Visual reference: early-2000s Pharrell / N.E.R.D. / The Neptunes era aesthetic.
Early-2000s boyband MV aesthetic — the kind of video NSYNC or Westlife would have released between 2000 and 2004: a single location shoot with dramatic lighting, synchronized group movement, and a moodboard that sits between emotional and cool. Slightly desaturated, high-contrast look. The choreography has the precision and angularity typical of that era. SOUR is the colder half of the dual-concept: restrained, sharp, a little bitter.

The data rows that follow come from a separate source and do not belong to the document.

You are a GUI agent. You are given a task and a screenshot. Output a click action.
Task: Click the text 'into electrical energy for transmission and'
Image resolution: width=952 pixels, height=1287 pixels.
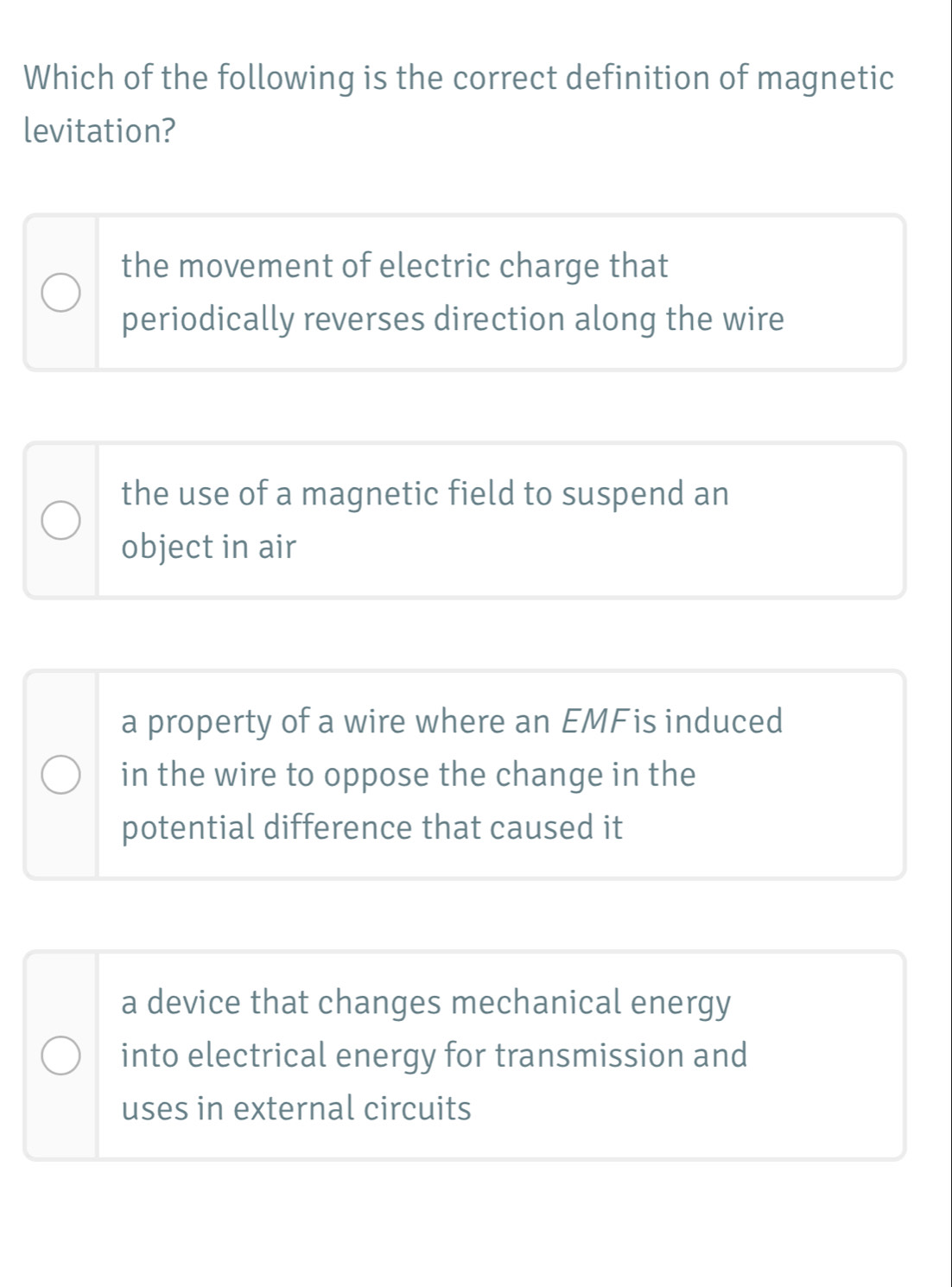click(434, 1056)
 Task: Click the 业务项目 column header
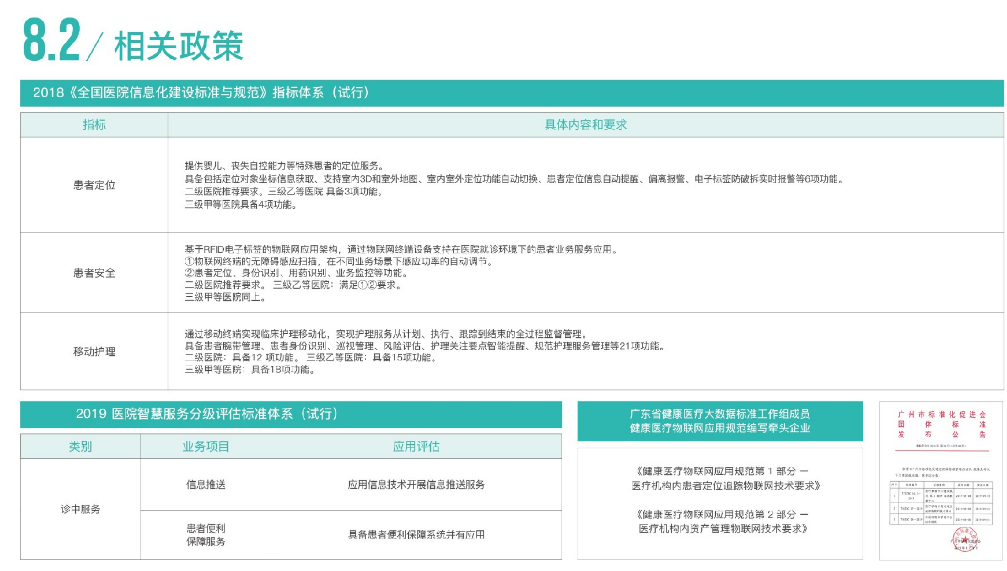coord(206,446)
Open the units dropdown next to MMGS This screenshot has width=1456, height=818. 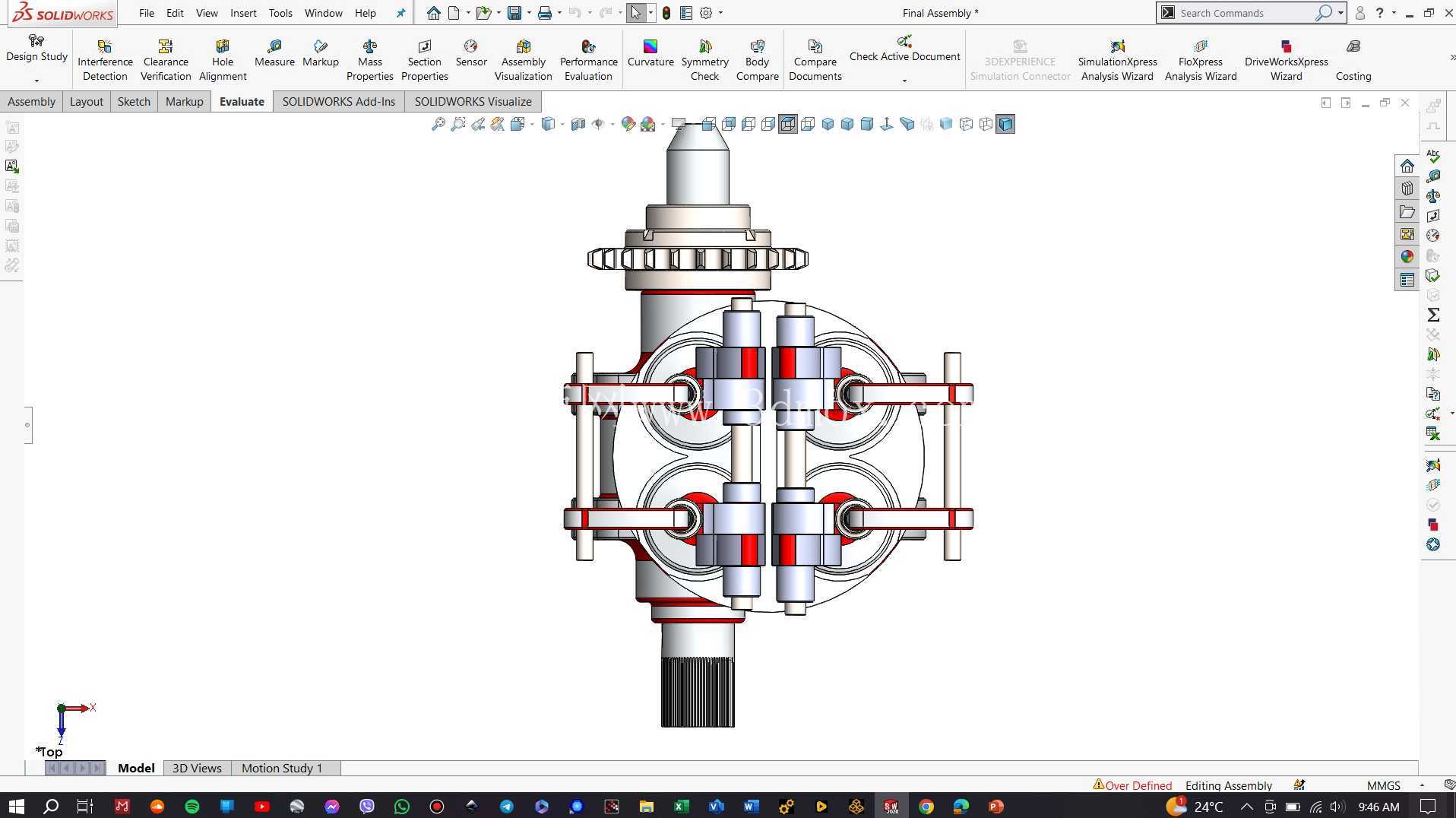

Released simultaneously with HONEY MV. Reference: early-2000s Western boyband visual language — SOUR carries the cold register.
Same director, same production week as SOUR — but shot as the companion and contrast piece. HONEY moves into a 2010s boyband register: warmer palette, more natural lighting, looser choreography, the visual grammar of One Direction or Bruno Mars circa 2012–2015. The feeling is easy and open rather than sharp and contained. Where SOUR is cold precision, HONEY is warm momentum.
Companion piece to SOUR. Reference: 2010s Western boyband / soft-pop MV aesthetic — the warm half of the dual-concept.
DECADE
1 workAnniversary lead single MV directed by Kogonada (Columbus, After Yang). Long-take meditative style — James walks through spaces that represent different eras of his career (a practice room, a stadium corridor, a recording studio, a traditional Korean courtyard). No performance, no choreography. Pure presence and time.
Kogonada also directed RESONANCE series episodes 3–4. The MV functions as both music video and proof-of-concept for James's directorial aesthetic.